It must have sounded like a good idea when he pitched the story to his editors.

Sometime in the 1990s (I can no longer remember exactly when) Charles Campion, who was then the food critic for the magazine of The Evening Standard, a London paper, had a thought.

 

Suppose he got some Indian foodies to judge the Indian food served in the UK? He would fly to Delhi with several vacuum-packed boxes of curry from Indian restaurants in the UK.

 

   He would gather a bunch of foodies and ask them to try the food. They would judge the curries and he, Charles Campion, would record the judging process for posterity.

 

   And so, Charles flew to India with his boxes of curry. He had a large budget (in those days, newspapers had money) so he got his local fixers to set up a tasting area in a lovely monument in Hauz Khas. And he hired the great Raghu Rai to shoot the event.

 

   There was just one problem. He chose Chicken Tikka Masala as the curry the Delhi foodies were going to judge. Did he know then that nobody in India had heard of Chicken Tikka Masala? My guess is that he did not.

 

   Anyhow, we turned up at Hauz Khas and watched fascinated as Charles pulled out packet after packet of what he called CTM (for Chicken Tikka Masala). None of us had seen anything like it. Some of the curries were a lurid orange, the kind of shades you only get from food colouring. All of it was pretty revolting as far as I can remember.

 

   Charles had a story. But not the one he came for. We were certainly not going to say that the CTM from Restaurant A was better than the CTM from Restaurant B. There really wasn’t much to choose.

 

   But he did go back and do a story saying (shock! horror!) that Indians had never heard of Chicken Tikka Masala.

 

   I thought back to that afternoon last week when I read that Ali Ahmed Aslam (‘Mr. Ali’), the proprietor of a restaurant in Glasgow, had died. Aslam was regarded by the British press as the inventor of Chicken Tikka Masala.

 

   By now, Brits know that it is not an Indian dish, but that works in CTM’s favour. It is regarded as a symbol of a multi-racial, multi-cultural Britain.

 

   Indians, who are still not familiar with the dish, are often fooled by the name. They believe that because it involves Chicken Tikka, it must be some variation on our own Butter Chicken. In fact, not only do the two dishes have a completely different history, they also look and taste completely different—as I discovered that day, over two decades ago in Hauz Khas.

 

"Indian food was only taken seriously in the UK after 2001 when two young chefs, Vineet Bhatia and Atul Kochar, won Michelin stars for their restaurants."
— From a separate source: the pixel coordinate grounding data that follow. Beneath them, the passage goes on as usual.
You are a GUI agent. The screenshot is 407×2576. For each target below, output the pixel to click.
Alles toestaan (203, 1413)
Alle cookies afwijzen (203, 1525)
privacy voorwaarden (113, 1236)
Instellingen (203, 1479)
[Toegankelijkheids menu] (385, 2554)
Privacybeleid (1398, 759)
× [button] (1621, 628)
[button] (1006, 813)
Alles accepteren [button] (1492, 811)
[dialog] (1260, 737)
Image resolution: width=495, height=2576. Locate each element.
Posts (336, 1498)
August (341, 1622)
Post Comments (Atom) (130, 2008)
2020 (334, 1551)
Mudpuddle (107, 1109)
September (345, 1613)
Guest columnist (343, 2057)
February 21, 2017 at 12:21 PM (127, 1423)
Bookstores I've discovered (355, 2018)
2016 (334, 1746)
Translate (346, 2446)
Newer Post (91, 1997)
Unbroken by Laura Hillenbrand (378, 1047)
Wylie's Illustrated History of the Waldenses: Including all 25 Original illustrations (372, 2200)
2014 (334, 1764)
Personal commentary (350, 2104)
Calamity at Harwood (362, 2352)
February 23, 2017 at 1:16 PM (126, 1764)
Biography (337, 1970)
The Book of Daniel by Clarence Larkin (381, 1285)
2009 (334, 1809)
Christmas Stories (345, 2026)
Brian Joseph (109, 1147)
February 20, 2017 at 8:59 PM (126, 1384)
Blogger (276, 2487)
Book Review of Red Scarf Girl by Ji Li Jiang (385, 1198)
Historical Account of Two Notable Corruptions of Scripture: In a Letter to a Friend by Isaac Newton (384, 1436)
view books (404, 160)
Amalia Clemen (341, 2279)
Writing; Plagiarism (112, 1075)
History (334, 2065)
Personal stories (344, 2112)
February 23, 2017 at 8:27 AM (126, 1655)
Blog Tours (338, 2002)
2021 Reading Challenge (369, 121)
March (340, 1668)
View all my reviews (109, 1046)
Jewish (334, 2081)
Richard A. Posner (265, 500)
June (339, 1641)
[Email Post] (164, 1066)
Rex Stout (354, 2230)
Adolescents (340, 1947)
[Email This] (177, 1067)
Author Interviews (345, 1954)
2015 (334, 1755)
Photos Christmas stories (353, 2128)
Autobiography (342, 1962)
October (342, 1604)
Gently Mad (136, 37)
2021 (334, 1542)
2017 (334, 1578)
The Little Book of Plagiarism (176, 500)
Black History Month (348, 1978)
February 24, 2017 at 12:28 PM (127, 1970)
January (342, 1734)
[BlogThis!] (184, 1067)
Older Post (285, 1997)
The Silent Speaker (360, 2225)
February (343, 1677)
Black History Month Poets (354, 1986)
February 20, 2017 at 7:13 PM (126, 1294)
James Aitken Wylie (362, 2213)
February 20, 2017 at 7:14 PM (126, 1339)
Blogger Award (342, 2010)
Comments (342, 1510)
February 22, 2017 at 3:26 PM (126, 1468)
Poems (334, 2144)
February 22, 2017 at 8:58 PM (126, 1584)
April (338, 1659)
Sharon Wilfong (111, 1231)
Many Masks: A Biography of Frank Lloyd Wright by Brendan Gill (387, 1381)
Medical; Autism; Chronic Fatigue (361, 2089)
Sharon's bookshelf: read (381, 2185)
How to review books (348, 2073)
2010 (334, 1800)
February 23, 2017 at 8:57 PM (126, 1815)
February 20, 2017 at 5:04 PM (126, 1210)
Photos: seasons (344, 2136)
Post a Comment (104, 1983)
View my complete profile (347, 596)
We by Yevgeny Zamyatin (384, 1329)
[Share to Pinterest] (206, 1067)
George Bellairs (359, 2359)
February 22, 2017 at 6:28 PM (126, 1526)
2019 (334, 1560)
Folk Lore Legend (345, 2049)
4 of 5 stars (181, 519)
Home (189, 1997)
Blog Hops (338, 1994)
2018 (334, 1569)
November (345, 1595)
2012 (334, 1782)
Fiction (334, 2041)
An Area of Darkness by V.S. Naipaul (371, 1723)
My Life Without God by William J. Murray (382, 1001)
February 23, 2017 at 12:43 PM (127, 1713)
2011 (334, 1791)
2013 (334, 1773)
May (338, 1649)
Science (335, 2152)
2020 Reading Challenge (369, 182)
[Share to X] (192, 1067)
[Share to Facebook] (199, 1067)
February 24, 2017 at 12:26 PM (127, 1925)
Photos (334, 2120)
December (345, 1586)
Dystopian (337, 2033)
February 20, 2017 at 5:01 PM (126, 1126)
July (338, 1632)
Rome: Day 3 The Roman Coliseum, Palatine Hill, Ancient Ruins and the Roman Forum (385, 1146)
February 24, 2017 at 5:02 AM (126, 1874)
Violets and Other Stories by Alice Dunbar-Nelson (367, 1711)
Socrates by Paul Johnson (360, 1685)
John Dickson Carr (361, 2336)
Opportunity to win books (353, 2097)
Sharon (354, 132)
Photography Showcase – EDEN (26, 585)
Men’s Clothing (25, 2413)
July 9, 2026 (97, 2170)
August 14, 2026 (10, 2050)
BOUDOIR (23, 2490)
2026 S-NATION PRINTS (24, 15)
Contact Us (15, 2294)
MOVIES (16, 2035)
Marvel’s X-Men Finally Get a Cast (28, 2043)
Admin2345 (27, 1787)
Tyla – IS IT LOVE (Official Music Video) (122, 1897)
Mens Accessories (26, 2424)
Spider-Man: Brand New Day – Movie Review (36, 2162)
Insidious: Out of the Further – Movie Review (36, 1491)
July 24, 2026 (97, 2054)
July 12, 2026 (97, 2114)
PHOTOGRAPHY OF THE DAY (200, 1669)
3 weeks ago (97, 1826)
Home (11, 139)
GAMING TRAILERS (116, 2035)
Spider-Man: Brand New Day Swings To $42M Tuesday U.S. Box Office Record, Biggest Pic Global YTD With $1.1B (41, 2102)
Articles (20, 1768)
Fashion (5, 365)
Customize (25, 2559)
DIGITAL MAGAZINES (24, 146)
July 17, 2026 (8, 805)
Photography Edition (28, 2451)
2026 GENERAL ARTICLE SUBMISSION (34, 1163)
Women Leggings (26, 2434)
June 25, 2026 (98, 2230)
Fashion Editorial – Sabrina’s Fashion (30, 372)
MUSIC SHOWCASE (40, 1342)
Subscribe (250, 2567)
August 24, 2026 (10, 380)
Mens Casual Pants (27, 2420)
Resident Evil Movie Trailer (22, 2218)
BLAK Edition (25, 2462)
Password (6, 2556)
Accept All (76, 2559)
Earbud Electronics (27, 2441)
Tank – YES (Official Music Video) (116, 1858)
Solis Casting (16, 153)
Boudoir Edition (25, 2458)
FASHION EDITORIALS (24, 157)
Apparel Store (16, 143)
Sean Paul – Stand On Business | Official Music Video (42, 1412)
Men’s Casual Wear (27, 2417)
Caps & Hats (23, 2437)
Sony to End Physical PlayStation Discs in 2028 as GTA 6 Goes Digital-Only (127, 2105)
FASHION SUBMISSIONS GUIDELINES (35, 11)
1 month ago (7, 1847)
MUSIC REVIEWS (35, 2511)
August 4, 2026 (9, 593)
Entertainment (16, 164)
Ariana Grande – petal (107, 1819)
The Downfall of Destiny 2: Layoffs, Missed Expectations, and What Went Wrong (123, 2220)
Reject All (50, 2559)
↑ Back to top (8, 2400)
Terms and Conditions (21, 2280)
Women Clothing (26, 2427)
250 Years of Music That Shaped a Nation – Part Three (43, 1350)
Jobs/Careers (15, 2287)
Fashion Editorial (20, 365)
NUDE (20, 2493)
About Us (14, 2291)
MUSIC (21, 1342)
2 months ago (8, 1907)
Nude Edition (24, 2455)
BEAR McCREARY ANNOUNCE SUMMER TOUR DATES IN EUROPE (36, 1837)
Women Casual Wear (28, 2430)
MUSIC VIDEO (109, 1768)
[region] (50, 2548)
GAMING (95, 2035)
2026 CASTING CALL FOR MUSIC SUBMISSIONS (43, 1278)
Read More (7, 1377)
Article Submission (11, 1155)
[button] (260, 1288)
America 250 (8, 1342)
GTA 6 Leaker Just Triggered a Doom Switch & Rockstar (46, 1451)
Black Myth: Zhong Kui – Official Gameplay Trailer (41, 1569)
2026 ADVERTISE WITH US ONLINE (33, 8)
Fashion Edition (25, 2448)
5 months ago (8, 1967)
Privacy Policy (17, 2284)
   The origins of our own Butter Chicken are well known. Tandoori Chicken was invented (probably in the 1930s) at a restaurant in Peshawar called Moti Mahal. After Partition, some employees of the Peshawar Moti Mahal came to Delhi and opened a version of the original restaurant here. Though Tandoori Chicken was a hit in Delhi, the owners did not know what to do with the leftover, dried-out chicken.

 

   So, they invented what we now call Makhni sauce. This was made mostly from tomatoes and butter with a little sweetener (sugar in the old days, honey later) to balance out the sourness of the tomatoes and some kasuri methi.

 

   I call it a sauce, because that is what it was. It certainly wasn’t a curry in the traditional sense. At Moti Mahal, they would dunk the pieces of leftover Tandoori Chicken in the sauce to rehydrate them and thus was Butter Chicken born. (Sometime in the 1950s, I reckon.) The sauce was so delicious that Moti Mahal started adding a version of it to Punjabi black dal, (which traditionally, had no tomatoes), creating the Dal Makhni ( later refined as Dal Bukhara) that we know so well today.

 

   That sauce, which is difficult to make and is (almost like the sauces of French cuisine) strained at least twice to give it a perfect consistency, has nothing to do with Chicken Tikka Masala.

 

   Maunika Govardhan, the chef and bestselling cookbook writer, was brought up in India and recalls, “I first heard of CTM when I moved to Britain two decades back. The cooking techniques for both Butter Chicken and CTM vary, and so do the ingredients.”

 

   So what is a CTM? The consensus among the London chefs I spoke to was that there is no one classic recipe as there is for the Makhni sauce. The official origin story which appeared in all the obituaries of ‘Mr. Ali’ in the British press is that British customers at his Glasgow restaurant found his kababs a bit dry on their own, so he invented a gravy for them to eat the kababs with. He used a can of tomato soup and spices, according the approved version of the story, though there is no agreement on what those spices were.

 

   I went to the two chefs who might know best. Indian food was only taken seriously in the UK after 2001 when two young chefs, Vineet Bhatia and Atul Kochar, won Michelin stars for their restaurants. I called Atul in London and asked him if he knew how exactly CTM was made. He said that he had a rough idea but he did not want to be too specific because there were many different versions of the dish.

 

   Vineet was in Buenos Aires on the way to Antarctica when I tracked him down. He said that he had also heard the stories about cans of tomato soup but wondered if they were urban legends. In his experience, the basic difference between Butter Chicken and CTM was that while Butter Chicken relied on the Makhni sauce (originally, the dish had bones because pieces of Tandoori Chicken were used), CTM tended to be a curry made with boneless pieces of Chicken Tikka. It had tomatoes in common with Butter Chicken but it was much more a standard UK restaurant curry made with spices of the chef’s choosing (garam masala, coriander, haldi, chilli powder, jeera etc.)

 

   Broadly, both Atul and Vineet agreed that it was just another of the curries created in the UK’s Indian restaurants, (both men were careful not to use the term ‘curry house’) but one that had become more popular than the others.

 

   I took their wisdom to Sujoy Gupta, the veteran Taj chef who has now taken over at St. James Court in London. Sujoy was as clear. CTM has no Indian counterpart. It is just another made-in-Britain curry. It requires none of the skills involved in making a Makhni Sauce, which should be smooth and glossy like a French veloute. He did not want to knock CTM. But he could understand why its popularity has been largely restricted to the UK and why it has never caught on in India.

 

   I thought back to the look on Charles Campion’s face when we rubbished the CTMs he had so lovingly packed.  But that’s okay. Chinese people feel the same way when we make them try Chicken Manchurian.

 

   And perhaps that is the right parallel. Chicken Tikka Masala is as Indian as Chicken Manchurian is Chinese. But as long as people enjoy the dish, who are we to be judgemental about it?